Bruise Control randomized 681 patients at 17 Canadian and 1 Brazilian center with a less than 5 percent annual risk of thrombo-embolic events. One group received continued warfarin, while the other patients were bridged to therapeutic doses of either intravenous heparin or subcutaneous low-molecular-weight heparin starting three days before the procedure and resuming 24 hours after surgery. Patients were evaluated after surgery and the study found that clinically significant hematomas were 80 percent less frequent in patients that received uninterrupted warfarin. Compared to the heparin arm of the trial, patients receiving warfarin had fewer prolonged hospital stays (1.2 percent vs. 4.8 percent), less re-interruption of anticoagulation (3.3 percent vs. 14.5 percent) and fewer re-operations (0.6 percent vs. 2.4 percent).
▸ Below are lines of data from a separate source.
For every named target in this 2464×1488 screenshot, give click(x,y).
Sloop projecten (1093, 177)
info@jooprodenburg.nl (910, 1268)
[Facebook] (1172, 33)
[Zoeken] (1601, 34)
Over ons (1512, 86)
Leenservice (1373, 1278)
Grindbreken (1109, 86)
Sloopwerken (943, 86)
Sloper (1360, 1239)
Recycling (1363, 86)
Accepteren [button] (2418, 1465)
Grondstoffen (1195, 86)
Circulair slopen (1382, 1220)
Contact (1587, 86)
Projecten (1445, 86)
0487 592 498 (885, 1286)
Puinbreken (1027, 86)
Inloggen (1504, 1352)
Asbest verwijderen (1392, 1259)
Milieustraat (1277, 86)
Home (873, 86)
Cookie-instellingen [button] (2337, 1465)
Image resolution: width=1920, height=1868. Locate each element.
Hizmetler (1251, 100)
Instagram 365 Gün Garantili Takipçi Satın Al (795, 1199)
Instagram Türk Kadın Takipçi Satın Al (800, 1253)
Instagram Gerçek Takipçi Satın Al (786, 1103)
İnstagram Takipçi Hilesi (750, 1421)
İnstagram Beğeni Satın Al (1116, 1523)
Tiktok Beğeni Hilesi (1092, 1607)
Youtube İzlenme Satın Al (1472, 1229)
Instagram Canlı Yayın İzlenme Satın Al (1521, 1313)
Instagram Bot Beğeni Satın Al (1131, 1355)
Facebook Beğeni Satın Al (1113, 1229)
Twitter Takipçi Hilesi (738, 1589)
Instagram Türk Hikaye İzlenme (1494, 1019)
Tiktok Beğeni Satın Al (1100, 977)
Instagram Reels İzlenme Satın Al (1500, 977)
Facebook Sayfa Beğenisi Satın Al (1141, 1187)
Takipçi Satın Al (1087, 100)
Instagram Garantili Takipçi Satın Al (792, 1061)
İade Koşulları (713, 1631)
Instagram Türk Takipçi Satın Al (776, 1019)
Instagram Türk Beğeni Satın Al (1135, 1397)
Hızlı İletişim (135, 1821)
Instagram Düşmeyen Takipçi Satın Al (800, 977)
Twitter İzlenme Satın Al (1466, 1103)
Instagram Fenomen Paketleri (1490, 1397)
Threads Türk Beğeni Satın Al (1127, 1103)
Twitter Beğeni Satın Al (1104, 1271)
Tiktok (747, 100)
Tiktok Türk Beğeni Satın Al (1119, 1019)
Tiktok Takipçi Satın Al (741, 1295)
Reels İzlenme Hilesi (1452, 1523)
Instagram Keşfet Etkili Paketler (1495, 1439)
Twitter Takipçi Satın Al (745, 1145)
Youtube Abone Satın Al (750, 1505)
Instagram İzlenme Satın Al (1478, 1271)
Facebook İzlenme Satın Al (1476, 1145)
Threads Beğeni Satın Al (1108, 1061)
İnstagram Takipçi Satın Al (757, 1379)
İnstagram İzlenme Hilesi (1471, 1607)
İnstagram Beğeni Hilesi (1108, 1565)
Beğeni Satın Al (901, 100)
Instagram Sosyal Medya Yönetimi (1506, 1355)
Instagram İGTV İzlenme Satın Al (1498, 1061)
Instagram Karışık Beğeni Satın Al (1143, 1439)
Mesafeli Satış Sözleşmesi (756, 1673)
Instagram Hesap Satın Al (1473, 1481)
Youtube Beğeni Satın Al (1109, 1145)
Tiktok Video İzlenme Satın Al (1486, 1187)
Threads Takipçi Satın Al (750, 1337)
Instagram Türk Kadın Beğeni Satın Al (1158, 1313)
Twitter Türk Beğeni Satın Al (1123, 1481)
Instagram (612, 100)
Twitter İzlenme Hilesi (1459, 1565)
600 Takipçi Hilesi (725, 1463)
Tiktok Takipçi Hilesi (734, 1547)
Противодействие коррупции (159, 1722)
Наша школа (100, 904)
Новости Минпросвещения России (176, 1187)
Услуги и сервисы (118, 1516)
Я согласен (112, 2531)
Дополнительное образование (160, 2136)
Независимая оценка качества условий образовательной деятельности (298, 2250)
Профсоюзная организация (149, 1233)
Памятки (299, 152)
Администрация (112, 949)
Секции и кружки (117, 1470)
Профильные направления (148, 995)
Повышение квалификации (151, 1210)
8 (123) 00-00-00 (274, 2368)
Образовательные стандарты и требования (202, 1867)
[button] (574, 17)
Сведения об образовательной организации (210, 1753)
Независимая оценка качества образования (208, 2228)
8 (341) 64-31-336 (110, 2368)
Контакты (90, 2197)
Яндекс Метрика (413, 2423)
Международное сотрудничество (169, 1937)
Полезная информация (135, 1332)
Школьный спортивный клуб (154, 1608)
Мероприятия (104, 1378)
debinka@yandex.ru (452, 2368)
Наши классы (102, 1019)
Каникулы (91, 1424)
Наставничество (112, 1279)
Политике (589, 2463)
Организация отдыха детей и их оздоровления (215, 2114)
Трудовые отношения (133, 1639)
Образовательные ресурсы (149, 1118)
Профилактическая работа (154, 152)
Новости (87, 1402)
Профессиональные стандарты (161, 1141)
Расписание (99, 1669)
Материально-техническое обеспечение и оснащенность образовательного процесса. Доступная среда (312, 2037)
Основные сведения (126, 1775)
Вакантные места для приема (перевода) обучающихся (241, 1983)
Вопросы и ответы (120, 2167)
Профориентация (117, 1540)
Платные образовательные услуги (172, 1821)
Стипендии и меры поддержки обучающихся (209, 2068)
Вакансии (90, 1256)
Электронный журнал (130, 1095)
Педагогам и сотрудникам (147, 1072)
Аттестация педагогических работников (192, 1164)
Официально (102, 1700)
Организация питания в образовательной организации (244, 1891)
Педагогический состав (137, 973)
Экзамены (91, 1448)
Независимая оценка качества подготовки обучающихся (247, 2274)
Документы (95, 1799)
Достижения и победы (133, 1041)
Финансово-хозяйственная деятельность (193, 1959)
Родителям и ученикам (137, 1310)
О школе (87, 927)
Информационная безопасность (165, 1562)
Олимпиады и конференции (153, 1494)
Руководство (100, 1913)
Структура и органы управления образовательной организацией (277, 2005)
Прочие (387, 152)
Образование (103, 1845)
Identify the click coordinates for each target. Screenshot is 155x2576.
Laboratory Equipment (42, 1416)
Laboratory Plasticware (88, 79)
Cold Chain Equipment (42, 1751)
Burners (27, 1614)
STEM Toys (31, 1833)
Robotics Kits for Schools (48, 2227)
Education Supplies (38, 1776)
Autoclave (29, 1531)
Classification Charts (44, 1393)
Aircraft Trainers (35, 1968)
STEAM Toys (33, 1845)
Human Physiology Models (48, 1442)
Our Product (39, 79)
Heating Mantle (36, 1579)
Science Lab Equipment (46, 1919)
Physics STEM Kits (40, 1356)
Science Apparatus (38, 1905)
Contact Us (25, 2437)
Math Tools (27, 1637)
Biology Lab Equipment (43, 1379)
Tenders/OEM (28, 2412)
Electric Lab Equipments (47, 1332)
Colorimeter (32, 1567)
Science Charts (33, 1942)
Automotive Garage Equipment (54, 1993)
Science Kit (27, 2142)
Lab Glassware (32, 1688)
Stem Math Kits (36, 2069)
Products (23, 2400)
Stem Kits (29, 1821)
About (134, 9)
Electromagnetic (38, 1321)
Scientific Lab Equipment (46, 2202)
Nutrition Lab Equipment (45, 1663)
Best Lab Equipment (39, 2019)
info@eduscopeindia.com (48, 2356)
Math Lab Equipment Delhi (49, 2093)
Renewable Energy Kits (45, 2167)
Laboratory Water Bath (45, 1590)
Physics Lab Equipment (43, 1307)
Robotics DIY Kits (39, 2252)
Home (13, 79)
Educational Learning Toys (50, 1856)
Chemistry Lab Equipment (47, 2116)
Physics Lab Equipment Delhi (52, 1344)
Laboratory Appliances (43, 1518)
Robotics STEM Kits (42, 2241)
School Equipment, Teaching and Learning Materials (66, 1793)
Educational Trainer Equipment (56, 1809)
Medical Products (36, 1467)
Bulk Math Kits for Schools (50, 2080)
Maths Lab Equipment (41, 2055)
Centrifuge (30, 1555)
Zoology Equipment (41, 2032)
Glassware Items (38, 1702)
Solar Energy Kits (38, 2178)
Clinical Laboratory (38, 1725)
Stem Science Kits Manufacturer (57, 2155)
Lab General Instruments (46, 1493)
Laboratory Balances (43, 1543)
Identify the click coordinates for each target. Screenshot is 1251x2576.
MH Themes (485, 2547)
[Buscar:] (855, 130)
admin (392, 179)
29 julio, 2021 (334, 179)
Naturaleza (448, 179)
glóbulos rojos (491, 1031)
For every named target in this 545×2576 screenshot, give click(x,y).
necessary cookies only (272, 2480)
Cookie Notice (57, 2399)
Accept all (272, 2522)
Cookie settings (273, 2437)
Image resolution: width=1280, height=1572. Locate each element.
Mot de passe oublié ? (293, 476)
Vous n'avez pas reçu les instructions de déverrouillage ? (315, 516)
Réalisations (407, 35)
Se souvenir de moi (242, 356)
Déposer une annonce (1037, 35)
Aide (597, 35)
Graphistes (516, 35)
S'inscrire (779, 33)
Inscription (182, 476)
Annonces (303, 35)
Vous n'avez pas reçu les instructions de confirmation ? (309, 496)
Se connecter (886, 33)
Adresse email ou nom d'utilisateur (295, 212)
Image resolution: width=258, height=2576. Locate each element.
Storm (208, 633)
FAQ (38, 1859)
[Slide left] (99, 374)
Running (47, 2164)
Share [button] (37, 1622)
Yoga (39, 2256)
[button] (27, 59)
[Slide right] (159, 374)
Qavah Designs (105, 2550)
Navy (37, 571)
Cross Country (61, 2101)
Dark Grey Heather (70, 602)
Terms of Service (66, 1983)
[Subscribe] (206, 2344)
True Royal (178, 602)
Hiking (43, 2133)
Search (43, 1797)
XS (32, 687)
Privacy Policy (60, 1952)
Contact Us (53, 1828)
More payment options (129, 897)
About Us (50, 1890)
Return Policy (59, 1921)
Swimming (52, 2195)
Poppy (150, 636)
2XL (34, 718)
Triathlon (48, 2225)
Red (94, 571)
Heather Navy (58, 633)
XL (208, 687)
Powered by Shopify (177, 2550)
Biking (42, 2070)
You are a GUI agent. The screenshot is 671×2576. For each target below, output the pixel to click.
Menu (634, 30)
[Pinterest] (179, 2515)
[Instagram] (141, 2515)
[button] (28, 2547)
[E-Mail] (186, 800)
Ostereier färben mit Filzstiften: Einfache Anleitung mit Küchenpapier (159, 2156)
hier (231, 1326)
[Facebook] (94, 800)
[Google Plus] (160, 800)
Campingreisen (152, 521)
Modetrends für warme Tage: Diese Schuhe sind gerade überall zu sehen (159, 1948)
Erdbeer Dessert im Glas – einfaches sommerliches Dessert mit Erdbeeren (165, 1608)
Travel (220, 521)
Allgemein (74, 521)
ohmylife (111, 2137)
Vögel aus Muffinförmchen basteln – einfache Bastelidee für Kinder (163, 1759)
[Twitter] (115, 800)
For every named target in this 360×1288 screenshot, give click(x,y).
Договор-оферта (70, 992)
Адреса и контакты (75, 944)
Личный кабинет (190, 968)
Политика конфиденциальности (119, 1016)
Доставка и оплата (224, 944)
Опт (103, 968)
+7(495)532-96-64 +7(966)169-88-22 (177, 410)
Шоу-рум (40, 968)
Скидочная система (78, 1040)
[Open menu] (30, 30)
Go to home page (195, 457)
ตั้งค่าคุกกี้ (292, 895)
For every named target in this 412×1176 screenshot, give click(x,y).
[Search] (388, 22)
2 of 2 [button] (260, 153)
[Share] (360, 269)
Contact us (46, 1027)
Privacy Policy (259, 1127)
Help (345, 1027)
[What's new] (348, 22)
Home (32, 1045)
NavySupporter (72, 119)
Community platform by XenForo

Patients in the continued warfarin arm also had greater satisfaction with their peri-operative anticoagulation management.
Co-Principal Investigator Vidal Essebag, MD, PhD, Director of Cardiac Electrophysiology, McGill University Health Center, Montreal, stated, "To many, the substantial reduction in pocket hematoma that we observed with continued warfarin may be counterintuitive. One explanation that has been proposed is the concept of an 'anticoagulant stress test.' That is, if patients undergo surgery while fully anticoagulated, any excessive bleeding will be detectable and appropriately managed while the wound is still open. In contrast, when surgery is performed with heparin bridging, such bleeding may remain latent, and appear only when full anticoagulation is resumed postoperatively."
The Bruise Control trial was funded by the Canadian Institutes of Health Research (CIHR).
"This randomized clinical trial eliminates a dilemma faced by physicians throughout the world," said Dr. Jean Rouleau, Scientific Director of the CIHR Institute of Circulatory and Respiratory Health. "The study shows that patients requiring cardiac arrhythmia device surgery can remain on their current blood thinners, thus reducing the chance of stroke and hematoma. CIHR is pleased to support Dr. Birnie and his team. Our hope is that this research evidence will soon be brought to the point of care, so it can benefit patients around the world."